Why the quick turnaround? This was a milestone trip for me as a parent/caregiver: it was the first time I traveled anywhere without my daughter, the first time leaving her overnight in the four years she’s been with our family, the first time I went somewhere I couldn’t easily return from should a problem arise. A great deal of coordination and advanced preparation went into those three days, along with a great deal of trust in the caregivers who took my place. While I don’t plan to travel without her too often, I now know we can make it work—and even make it a positive experience.
Caregiving calls us to many experiences: some we welcome, some we would gladly pass over. But all of these experiences can lead to growth if we look for the lesson(s) in them.
Here are this month’s tips and tools:
- TIP 1: WIDEN YOUR MARGINS. Some tasks simply cannot be eliminated from our caregiver to do lists, like doctor’s appointments or trips to the grocery store. But by delegating to others or by saying no to things we truly don’t have time or energy for, we can free up a little more space in our schedules. Need help streamlining your caregiving to dos and widening your margins? Make an appointment with me.
- TIP 2: GIVE YOURSELF GRACE. There’s no final exam in caregiving. We’re all learning as we go and grow, including the person in your care. Take comfort in knowing you cannot fail, but though you may fall, you can start over. You are doing what no one else can do. You are human. As you navigate the highs and lows of the caregiver experience, listen to and learn from the stories of others.

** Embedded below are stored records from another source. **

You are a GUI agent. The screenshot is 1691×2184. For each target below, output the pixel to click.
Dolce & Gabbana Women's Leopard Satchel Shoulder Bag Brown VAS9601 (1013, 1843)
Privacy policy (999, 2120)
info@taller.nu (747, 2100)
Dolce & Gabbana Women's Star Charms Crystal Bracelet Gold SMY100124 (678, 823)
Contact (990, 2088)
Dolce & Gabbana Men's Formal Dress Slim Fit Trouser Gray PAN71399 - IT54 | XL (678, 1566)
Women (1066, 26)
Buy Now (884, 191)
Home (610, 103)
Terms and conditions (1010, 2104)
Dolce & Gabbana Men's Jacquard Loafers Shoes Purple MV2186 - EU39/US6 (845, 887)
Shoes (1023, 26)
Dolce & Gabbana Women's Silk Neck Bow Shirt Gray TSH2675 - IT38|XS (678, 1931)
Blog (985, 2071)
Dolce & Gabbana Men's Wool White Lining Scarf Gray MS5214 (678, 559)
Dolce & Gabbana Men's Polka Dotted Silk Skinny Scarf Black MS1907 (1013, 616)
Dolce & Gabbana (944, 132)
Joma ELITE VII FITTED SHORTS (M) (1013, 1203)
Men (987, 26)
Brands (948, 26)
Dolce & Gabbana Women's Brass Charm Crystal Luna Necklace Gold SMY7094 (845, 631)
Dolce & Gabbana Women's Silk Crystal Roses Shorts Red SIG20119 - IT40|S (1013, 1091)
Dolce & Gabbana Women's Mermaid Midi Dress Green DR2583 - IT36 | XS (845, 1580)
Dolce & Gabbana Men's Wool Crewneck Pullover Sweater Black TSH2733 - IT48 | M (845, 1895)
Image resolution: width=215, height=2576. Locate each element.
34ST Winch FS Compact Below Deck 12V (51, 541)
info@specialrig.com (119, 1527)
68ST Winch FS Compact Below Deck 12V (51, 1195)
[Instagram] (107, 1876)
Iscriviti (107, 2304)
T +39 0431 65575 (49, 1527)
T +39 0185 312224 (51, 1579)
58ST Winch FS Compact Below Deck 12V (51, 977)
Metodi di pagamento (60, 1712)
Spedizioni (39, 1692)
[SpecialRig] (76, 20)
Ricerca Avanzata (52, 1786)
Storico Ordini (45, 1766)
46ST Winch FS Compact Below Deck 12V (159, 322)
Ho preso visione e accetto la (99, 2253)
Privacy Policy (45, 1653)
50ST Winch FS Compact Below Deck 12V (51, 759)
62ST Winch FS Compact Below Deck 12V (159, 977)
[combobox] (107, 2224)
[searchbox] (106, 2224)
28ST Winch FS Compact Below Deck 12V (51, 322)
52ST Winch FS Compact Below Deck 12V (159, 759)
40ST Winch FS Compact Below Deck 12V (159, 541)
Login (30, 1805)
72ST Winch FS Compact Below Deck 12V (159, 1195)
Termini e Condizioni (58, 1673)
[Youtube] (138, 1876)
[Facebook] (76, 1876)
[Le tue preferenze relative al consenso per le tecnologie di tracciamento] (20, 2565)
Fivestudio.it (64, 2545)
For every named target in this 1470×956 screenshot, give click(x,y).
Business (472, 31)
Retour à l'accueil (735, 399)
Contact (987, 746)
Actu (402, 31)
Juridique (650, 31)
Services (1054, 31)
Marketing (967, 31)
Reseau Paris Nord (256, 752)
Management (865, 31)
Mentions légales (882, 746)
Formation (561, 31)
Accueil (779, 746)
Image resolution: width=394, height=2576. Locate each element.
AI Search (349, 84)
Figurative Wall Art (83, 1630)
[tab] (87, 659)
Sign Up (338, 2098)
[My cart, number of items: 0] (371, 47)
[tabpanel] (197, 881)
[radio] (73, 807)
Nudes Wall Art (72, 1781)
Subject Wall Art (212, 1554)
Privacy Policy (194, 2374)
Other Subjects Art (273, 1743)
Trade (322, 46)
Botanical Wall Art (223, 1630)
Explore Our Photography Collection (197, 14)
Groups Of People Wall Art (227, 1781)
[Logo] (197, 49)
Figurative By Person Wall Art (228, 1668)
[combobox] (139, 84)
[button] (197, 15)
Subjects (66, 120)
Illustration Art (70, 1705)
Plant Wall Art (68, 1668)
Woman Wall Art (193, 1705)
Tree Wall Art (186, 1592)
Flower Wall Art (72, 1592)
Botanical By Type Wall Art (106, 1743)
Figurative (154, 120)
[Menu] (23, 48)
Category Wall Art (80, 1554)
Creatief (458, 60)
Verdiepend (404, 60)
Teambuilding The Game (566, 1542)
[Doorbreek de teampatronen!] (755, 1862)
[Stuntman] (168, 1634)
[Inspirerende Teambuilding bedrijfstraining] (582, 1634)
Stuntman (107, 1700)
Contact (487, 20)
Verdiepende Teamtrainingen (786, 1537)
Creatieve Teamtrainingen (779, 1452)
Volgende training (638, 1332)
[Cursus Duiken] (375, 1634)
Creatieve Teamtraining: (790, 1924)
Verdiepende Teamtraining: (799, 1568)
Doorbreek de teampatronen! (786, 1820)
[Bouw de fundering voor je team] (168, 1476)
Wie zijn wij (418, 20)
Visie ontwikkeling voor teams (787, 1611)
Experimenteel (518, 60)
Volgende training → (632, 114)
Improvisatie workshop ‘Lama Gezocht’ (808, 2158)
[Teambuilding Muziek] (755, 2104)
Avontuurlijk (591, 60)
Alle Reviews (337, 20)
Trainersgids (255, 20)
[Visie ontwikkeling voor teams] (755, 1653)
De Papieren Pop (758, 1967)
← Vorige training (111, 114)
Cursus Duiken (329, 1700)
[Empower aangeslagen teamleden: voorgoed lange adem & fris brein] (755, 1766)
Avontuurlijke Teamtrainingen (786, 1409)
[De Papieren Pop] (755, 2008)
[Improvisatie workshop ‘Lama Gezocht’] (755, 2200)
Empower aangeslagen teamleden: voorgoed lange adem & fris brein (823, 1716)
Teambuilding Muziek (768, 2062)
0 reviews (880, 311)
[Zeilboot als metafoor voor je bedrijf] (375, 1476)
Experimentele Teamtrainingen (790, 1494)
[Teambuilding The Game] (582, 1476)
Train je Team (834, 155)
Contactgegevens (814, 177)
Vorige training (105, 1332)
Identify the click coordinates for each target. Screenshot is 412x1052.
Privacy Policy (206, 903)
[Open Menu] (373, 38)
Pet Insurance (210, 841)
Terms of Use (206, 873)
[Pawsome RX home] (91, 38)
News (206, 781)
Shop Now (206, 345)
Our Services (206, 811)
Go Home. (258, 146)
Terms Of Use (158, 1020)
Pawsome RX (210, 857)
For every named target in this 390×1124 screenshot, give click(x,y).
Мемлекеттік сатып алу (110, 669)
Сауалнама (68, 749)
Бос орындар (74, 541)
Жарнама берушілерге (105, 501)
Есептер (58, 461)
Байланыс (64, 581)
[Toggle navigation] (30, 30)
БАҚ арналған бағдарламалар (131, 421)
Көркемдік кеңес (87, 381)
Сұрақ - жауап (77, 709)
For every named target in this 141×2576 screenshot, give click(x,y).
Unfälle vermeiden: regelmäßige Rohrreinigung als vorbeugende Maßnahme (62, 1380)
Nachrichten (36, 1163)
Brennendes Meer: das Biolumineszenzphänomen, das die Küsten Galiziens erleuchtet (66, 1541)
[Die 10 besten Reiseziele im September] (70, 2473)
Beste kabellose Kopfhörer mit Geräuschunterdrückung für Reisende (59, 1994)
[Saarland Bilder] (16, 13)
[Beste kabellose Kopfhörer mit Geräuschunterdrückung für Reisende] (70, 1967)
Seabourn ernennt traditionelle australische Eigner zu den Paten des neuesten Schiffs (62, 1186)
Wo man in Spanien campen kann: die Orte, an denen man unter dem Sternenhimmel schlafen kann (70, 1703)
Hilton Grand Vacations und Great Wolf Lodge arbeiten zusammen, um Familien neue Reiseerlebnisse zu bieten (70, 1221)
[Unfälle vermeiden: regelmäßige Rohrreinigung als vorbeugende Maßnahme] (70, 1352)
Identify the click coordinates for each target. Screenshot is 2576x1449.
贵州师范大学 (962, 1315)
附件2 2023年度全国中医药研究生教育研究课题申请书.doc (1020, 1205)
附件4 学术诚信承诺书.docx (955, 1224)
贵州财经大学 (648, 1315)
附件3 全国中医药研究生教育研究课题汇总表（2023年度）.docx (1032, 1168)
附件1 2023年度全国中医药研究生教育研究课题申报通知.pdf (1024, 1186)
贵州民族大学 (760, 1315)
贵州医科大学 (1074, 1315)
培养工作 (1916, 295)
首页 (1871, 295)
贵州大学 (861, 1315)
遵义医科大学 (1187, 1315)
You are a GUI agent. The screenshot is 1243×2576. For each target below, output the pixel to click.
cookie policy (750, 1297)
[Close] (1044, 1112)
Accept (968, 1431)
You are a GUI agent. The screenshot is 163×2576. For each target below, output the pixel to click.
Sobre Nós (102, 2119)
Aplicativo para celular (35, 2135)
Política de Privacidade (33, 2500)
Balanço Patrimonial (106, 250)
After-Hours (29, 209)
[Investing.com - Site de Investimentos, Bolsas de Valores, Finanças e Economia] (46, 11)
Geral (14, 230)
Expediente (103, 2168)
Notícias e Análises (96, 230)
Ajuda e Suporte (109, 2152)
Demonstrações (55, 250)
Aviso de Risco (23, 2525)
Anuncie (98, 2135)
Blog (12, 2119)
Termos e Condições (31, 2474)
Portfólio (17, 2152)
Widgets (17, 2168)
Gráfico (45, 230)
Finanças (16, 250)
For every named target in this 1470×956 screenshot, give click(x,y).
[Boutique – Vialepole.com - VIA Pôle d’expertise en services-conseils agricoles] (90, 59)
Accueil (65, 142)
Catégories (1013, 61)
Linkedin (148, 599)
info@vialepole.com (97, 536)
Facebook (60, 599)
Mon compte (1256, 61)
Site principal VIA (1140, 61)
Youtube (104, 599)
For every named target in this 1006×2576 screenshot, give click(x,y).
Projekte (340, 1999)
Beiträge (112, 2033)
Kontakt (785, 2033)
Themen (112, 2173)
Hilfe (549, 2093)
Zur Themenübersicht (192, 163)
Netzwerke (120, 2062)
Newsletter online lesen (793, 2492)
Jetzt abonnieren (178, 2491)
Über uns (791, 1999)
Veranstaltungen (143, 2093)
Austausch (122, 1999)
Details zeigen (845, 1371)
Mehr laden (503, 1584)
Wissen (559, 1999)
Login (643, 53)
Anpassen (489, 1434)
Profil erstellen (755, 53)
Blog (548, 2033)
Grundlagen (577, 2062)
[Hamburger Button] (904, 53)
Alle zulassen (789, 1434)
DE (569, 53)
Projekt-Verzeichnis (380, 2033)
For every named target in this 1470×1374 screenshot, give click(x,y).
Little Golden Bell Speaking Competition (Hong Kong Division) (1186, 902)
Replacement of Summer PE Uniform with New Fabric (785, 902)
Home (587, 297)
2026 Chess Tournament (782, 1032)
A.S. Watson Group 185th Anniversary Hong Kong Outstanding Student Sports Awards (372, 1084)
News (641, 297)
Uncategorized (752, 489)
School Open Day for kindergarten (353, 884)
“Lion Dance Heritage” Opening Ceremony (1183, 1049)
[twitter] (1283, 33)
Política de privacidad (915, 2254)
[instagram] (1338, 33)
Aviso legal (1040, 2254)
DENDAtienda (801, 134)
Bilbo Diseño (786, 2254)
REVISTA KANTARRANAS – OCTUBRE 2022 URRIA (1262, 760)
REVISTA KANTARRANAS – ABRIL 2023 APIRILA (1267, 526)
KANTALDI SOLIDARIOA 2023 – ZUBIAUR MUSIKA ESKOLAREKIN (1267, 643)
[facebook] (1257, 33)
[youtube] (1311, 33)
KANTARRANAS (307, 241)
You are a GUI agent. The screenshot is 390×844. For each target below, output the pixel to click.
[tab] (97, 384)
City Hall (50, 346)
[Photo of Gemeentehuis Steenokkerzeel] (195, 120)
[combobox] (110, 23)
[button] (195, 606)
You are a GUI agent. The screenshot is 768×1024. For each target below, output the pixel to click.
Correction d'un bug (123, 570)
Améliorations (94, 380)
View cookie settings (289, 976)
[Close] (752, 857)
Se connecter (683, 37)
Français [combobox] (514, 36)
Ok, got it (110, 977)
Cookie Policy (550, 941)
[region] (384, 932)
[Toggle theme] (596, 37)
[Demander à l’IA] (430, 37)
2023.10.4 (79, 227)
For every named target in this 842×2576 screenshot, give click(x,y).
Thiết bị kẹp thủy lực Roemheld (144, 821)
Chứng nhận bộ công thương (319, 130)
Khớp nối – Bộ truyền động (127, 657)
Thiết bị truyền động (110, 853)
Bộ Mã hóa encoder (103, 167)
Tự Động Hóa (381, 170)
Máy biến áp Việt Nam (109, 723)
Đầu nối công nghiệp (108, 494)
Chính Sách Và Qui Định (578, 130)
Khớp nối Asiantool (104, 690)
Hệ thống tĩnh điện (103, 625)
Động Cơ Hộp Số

- TOOL 1: EMPIRE AGING. Bookmark this new elder care resource from colleague and friend Emily Garnett, an experienced elder law attorney who is creating a comprehensive index of resources, terminology, and information on aging, caregiving, and elder care. And stay tuned for the ways Emily and I will collaborate to deliver more elder care resources to more people.
- TOOL 2: #CARECHAT. On Twitter? Join this once-weekly real-time caregiving conversation on Tuesdays at 1pm ET by using the hashtag #CareChat.
"This is a great post for giving care to elderly people. I like most of your blogs for Senior Care.
Appreciated the great knowledge sharing.
Thank you, and Keep Posting. "
Thanks for the kind words!
Lancaster live in care
Thanks for sharing the tips. You are right that people grow and learn every day. The situation and mental health of seniors may change over time. The caregivers should remain patient when talking to or handling an intense situation with their loved one. Caregiver burnout is a common problem faced by many. Composure and peace are the two traits for any caregiver to lead a progressive and happy life.
You’re welcome! Glad you enjoyed the tips. That’s the truth. It’s easier said than done to retain composure and peace as a caregiver, but if we would remember we’re all still learning and growing as we go, it might help us have a more positive perspective. Thanks for sharing your insights!
Eldercare takes a toll on family caregivers. It is better to stay organized and make weekly plans when it comes to senior care. This may help seniors keep things in order and will not disturb the life of their family caregiver. Thanks for sharing the blog.
That’s true: caregiving definitely takes its toll, and organization is a good tool for combating some of that. Self-care is hugely important as well. Thanks for your comment!